O sistema de governo do Brasil é presidencialista, o que
quer dizer que as figuras de Chefe de Estado (aquele que representa o país) e
de Chefe de Governo (aquele que lidera a administração do país) são reunidas
numa mesma pessoa: o presidente. O regime de governo é democrático, ou seja,
esse presidente é eleito periodicamente para cumprir um mandato de período
determinado. Esse mandato deve ser cumprido até o fim, independentemente de ter
o presidente apoio político ou não. A exceção acontece quando o presidente
pratica crime de responsabilidade, que são aqueles previstos no artigo 85 da
Constituição e não admitem a modalidade culposa (ou seja, deve haver dolo na
conduta do agente).
Na época de Collor, houve provas de que ele praticou diretamente
atos de improbidade, possibilitando seu impeachment. Ao revés, quanto à Dilma,
não há nenhuma prova de ter ela participado diretamente de atos ilícitos.
Para o impeachment, portanto, seria necessário demonstrar,
primeiro, onde está a prova de que Dilma praticou corrupção. Petrobras? Nem a
grande mídia ousou arrolá-la ao lado dos envolvidos. Pecar por omissão? Ora, se
for assim, saiamos todos às ruas pedir o impeachment do Miri pelas práticas de
seu ex-Secretário de Finanças, Wagner Westerich; que o povo de São Paulo também
saia às ruas pelo impeachment do tucano Alckmin, pelas falhas da Sabesp. Não há
sentença nem contra a Dilma, nem contra o pessoal da Petrobras, nem contra
Wagner Westerich, tampouco contra Alckmin... mas por que se preocupam apenas com
o mandato presidencial?
Para ter impeachment é necessário ter crime. Ponto. Mimimi
não tira presidente. Se a oposição não foi competente, não fez campanha direito
e não convenceu a maioria dos eleitores, ou aguenta os 4 anos, ou descobre
alguma prática ilícita, ou dá golpe de estado. Parece-me, e tenho muito medo
disto, que é essa última alternativa a tendência desses revoltosos. O pior é
que muitos seguidores desse movimento nem sequer sabem que são golpistas - não
obstante, mesmo se o soubessem, acredito que ainda assim estariam dispostos a
qualquer coisa para simplesmente "derrubar" Dilma.
Lembrem-se que a maioria dos golpes de Estado
antidemocráticos usava o discurso da defesa da democracia.

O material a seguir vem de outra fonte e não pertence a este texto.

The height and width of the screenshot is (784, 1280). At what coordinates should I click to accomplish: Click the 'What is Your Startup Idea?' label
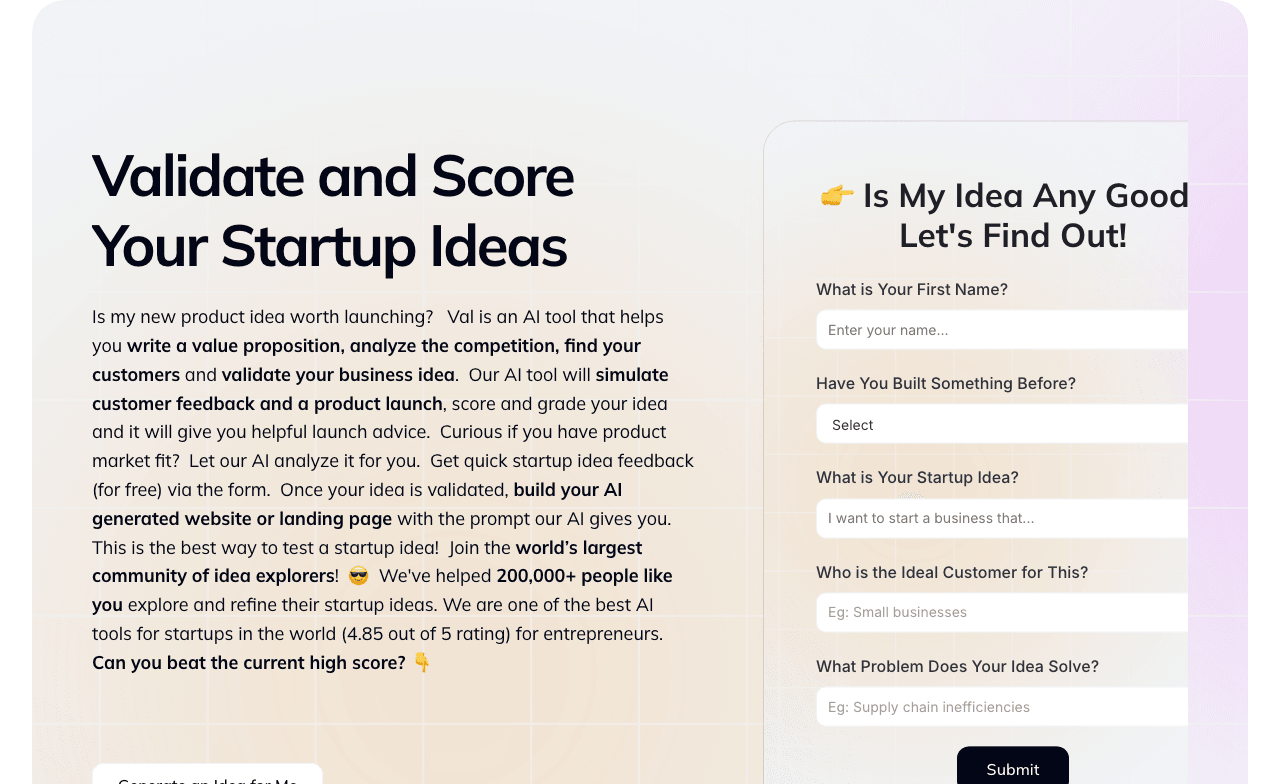click(x=917, y=477)
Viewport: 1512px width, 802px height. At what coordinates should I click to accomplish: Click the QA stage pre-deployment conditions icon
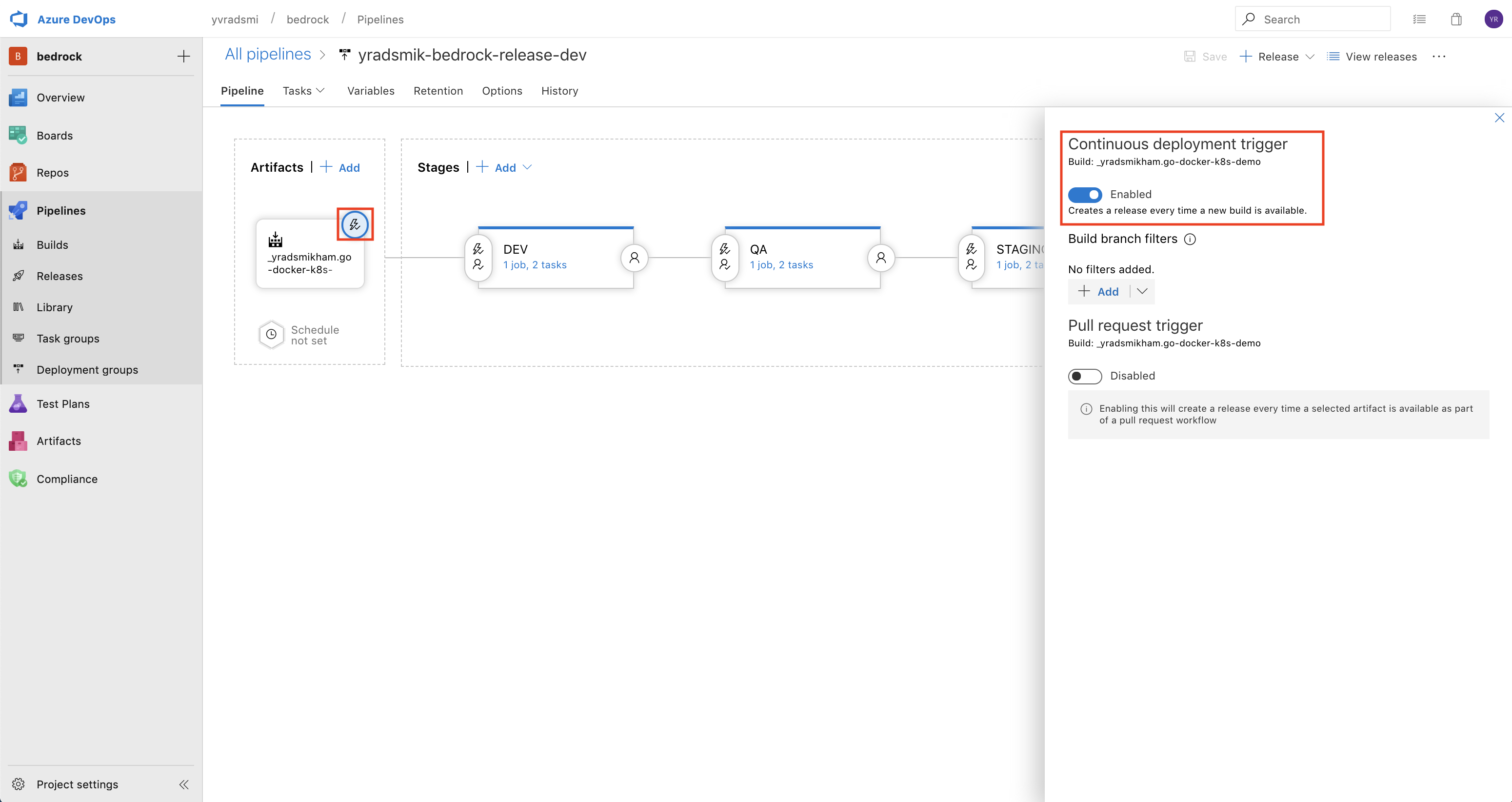724,256
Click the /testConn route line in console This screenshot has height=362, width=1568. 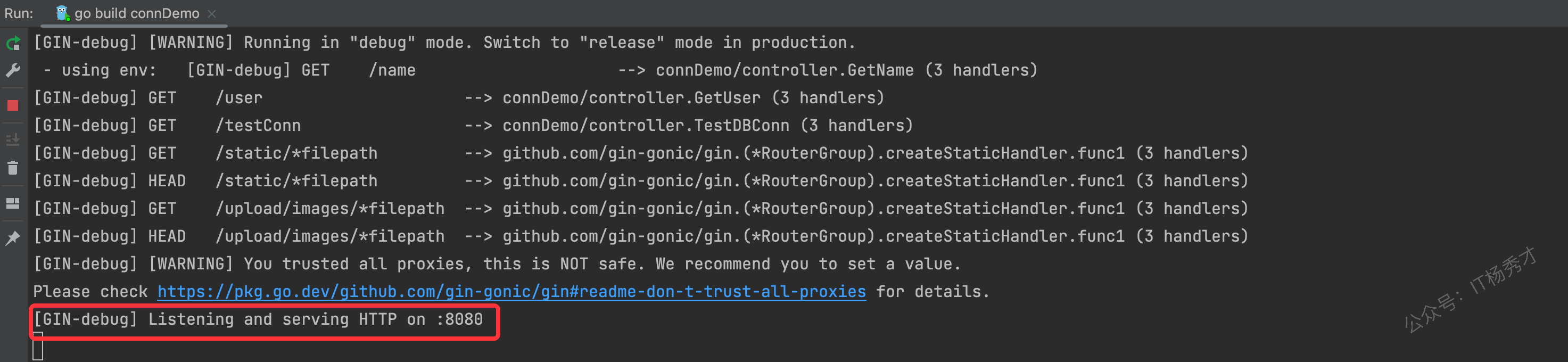coord(473,126)
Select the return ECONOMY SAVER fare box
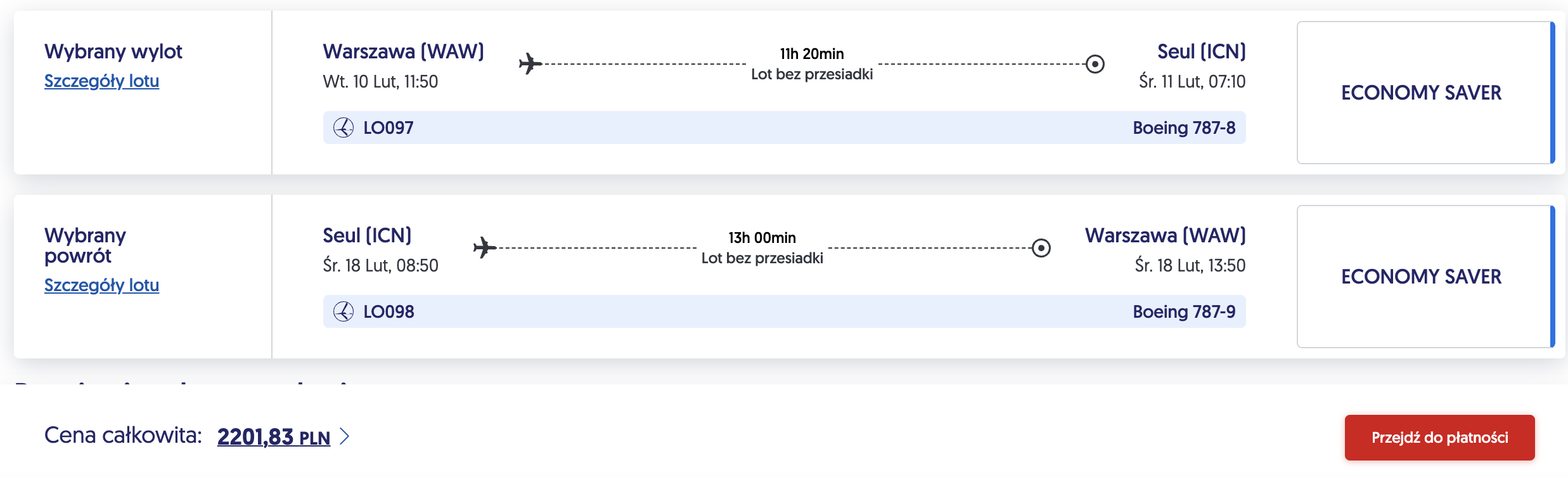Viewport: 1568px width, 477px height. (x=1425, y=277)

De outro norte, observa-se que a veia jornalística do Tudo
Sobre Xanxerê sofreu, no mínimo, uma rusga quando a repórter citou a Wikipédia
como fonte. Mais do que orientação jurídica, o uso dessa fonte demonstra que
faltou também senso de ridículo. O infeliz paralelo entre os "vários
países da Europa" e o Brasil é no mínimo cômico, pois percebe-se que a
matéria nem sequer soube diferenciar o sistema presidencialista do sistema
parlamentarista. No parlamentarismo inglês, por exemplo, o Chefe de Estado
nunca é derrubado: é a Rainha! O Chefe de Governo sim, esse depende da
confiança do parlamento. Repito: o sistema brasileiro é diferente, é
presidencialista, logo as funções de Chefe de Estado e Chefe de Governo
reúnem-se numa pessoa só, com mandato determinado. Durante esse mandato, o
presidente não pode ser derrubado nem por manifestação de toda a população.
Pode vir o Papa, o Obama e o Chuck Norris juntos; podem acabar com os estoques
de tinta, neo-caras-pintadas: caso vocês estejam dispostos a respeitar a
Constituição Brasileira, não vai dar.
Contudo, entristece-me saber que os apoiadores do
impeachment se submeteriam a violar a Constituição só para derrubar a Dilma.
Com parcimônia, dialogam com práticas afetas de um período obscuro da história
brasileira - a ditadura militar. São os novos golpistas, e não sabem... ou talvez
saibam, pois muitos deles há não muito manifestavam apoio, inclusive, à
hipótese de intervenção militar.
Enfim.
Muitos votaram em Dilma. Aliás: a maioria votou. Sem dúvida essas
pessoas gostariam que, no mínimo, seu voto fosse respeitado, assim como são
respeitados os votos dos candidatos para os quais não votaram e se elegeram.
Impeachment é coisa séria, não é brincadeira de rua, tampouco pós-carnaval.
Na verdade, manifestações assim são típicas de quem fica
muito tempo em redes sociais propagando e absorvendo ódio infantil ao PT.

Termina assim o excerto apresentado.